A personalized cancer vaccine developed with the Mount Sinai computing platform has passed Phase I trials and has shown potential benefit in patients with a variety of cancers.
Immunotherapy has revolutionized cancer treatment, but the vast majority of patients experience no significant clinical response with this treatment. Therefore, we focused on vaccines: they usually combine tumor-specific targets that the immune system can learn to recognize and attack to prevent cancer from recurring. The vaccine also contains an adjuvant that stimulates the immune system to maximize effectiveness.

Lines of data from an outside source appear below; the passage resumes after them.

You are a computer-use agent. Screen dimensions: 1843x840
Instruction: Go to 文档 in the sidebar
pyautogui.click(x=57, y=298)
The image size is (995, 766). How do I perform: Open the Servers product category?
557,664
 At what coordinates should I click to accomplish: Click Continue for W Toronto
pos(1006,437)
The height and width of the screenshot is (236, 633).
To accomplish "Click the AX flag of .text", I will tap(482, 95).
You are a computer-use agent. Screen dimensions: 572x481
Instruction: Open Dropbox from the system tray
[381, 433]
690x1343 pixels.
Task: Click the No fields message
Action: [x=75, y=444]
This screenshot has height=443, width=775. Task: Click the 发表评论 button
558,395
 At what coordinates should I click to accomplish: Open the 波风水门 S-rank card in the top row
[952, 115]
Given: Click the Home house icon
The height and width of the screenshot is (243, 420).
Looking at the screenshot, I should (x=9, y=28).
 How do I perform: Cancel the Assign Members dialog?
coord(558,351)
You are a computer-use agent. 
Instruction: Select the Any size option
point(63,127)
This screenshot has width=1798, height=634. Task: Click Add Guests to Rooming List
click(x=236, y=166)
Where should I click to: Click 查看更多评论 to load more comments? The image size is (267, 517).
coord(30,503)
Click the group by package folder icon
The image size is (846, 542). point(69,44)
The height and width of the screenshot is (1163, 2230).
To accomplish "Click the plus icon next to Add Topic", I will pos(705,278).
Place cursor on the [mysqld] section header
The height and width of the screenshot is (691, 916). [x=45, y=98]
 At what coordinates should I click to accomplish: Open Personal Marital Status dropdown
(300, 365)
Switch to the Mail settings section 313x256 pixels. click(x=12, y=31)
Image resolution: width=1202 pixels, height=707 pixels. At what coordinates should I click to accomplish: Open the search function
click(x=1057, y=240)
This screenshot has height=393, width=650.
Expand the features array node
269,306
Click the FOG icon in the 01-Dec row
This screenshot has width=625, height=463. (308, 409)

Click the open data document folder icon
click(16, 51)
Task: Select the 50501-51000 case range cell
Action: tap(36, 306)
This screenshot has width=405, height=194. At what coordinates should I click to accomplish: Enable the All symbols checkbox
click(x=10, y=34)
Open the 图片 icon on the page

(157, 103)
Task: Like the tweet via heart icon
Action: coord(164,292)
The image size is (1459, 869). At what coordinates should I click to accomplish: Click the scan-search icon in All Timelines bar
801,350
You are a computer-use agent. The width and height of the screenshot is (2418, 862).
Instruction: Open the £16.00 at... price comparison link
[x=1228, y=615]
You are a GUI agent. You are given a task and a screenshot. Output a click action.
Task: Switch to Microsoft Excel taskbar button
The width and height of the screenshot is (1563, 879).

Thomas Marron, MD, Assistant Director for Early Phase and Immunotherapy Trials at Tisch Cancer Institute
To create a personalized cancer vaccine, Dr. Marron and his colleagues sequenced each patient’s tumor and germline DNA and tumor RNA. They also identified the patient’s tumor target to help predict if the immune system would recognize the vaccine.
The Mount Sinai Computing Platform enables researchers to identify and prioritize immunogenic targets for synthesis and inclusion in a vaccine.
Most experimental personalized cancer vaccines are administered in metastatic settings. Still, previous research suggests immunotherapy tends to be more effective in patients with less cancer spread, said Nina Bhardwaj, M.D., director of the immunotherapy program and chair of the Ward-Coleman Cancer Research Department. At the Tisch Cancer Institute on Mount Sinai.
Therefore, the authors have developed a neoantigen vaccine that is administered after standard adjuvant therapy such as surgery: it is necessary for solid tumors, bone marrow transplantation, and multiple myeloma.
The results show that the pipeline is great at creating a safe, personalized cancer vaccine that could potentially be used to treat a range of tumor types.
After observing the patients for 880 days, four patients showed no signs of cancer, four continued to receive therapy, and four died. The vaccine was well-tolerated, and about a third of patients developed mild injection site reactions.